Friday, May 12, 2006

Culture: organisational learning masterclass with Nancy Dixon

Sarah Cummings blogged about the masterclass with Nancy Dixon we both attended. This photo is from the vodcast I did with her afterwards. Reading Sarah's ideas, I thought it would be nice to blog my own. First of all it is so different to attend a master class as compared to reading one of her books called common knowledge. Even though I could relate very well to the book, the 'live' stories made me see different things, as I started comparing them to the way we often work.

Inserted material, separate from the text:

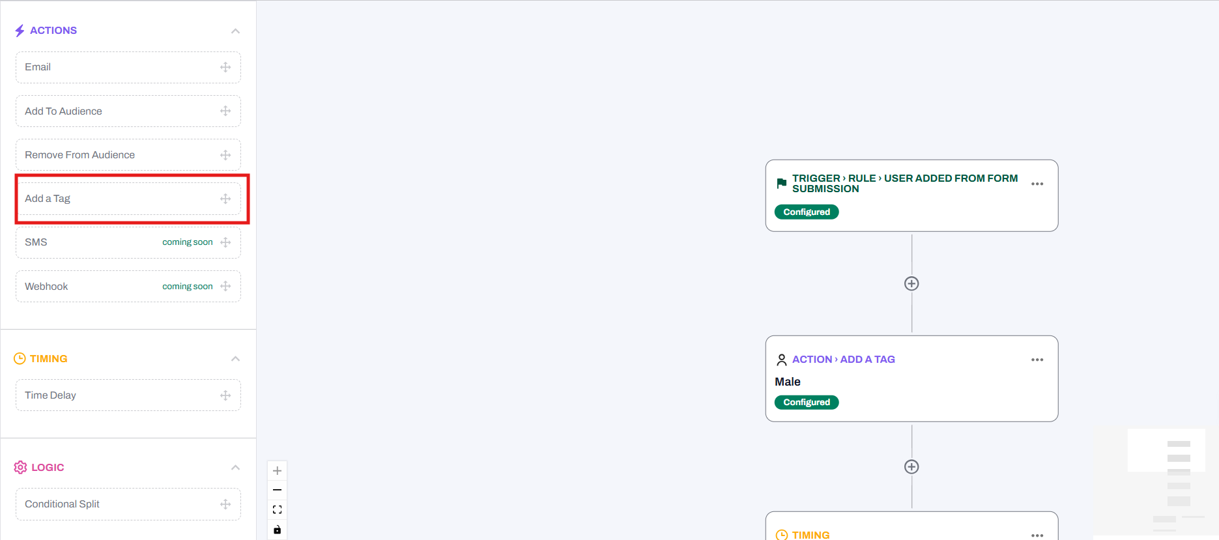
Task: Click the fit view canvas icon
Action: tap(277, 509)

The underlying principles of her organisational learning work are:
* Problem-based- working from a specific issue or problem (not learning for the sake of learning)
* Peer to peer - most learning takes place between peers
* Conversation-based rather than written (same reason as above, most learning takes place through conversations)
* Learning before, during and after- an event of sequence of events
* Working with small groups- for effective learning
* Using life connectors - necessary to connect and link people, rather than using databases
* Have a sufficient understanding of the industry- in other to be able to understand the ways they work

I was particularly struck by the different of working from problems- onwards to learn as compared to the regular organisation of workshops and trainings around themes, as is customary in development work. Working from actual situations, learning is so much more situated in practice automatically.

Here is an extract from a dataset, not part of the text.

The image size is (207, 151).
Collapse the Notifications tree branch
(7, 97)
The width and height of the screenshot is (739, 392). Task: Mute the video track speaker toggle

Then I was triggered by the remark she made not to link learning processes to monitoring and evaluation processes meant to account to stakeholders. In development, a lot of effort goes into thinking how to combine the two- with the obvious inherent dilemma that evaluation processes for accountability purposes undermine trust and focus on what doesn't work. So I found it refreshing to hear a completely different opinion.

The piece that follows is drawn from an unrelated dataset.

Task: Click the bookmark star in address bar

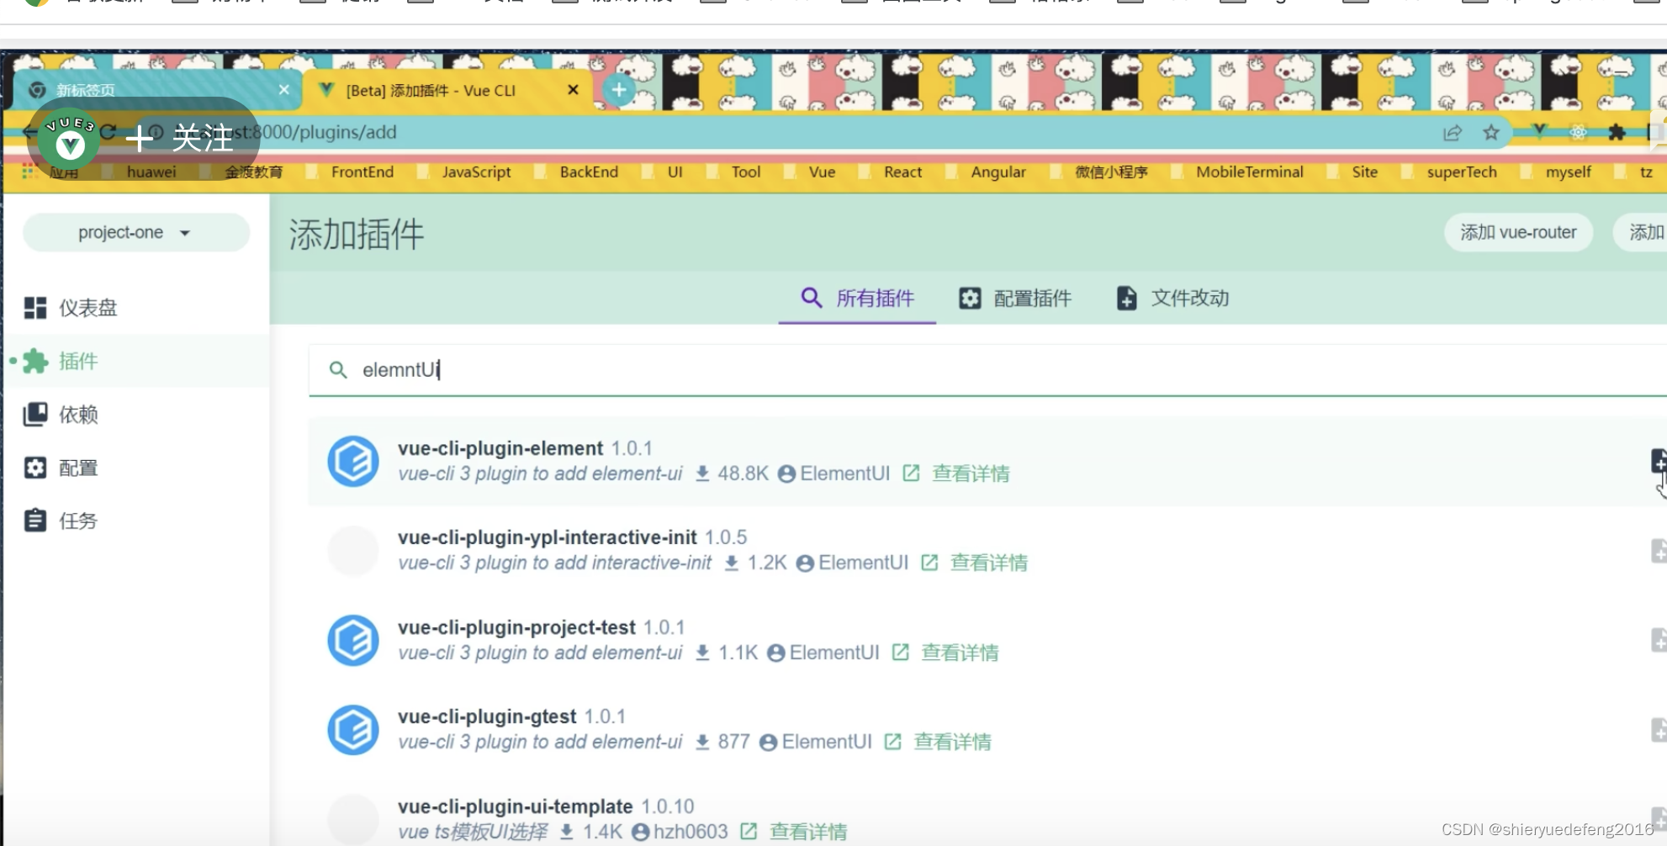Action: coord(1491,132)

Finally, at the end of the Master Class everyone was asked to present one thing they learned during the session back to the group. The answers were so wide apart... So you learn (and take out) in connection to your own learning questions. Since this group of people hardly knew each other (uhm.. apart from some people- was nice to meet some of the ecollaboration people!), the answers will logically be wide apart. In the case of a session with a mature CoP- the answers would likely be closer.

1 comment:

Sarah Cummings said...

Hi Joitske

Interesting to see that your impressions of the Masterclass were more profound than mine! Probably because you knew Nancy's work before starting - well, lets hope that's the reason! Like your summary of Nancy's work.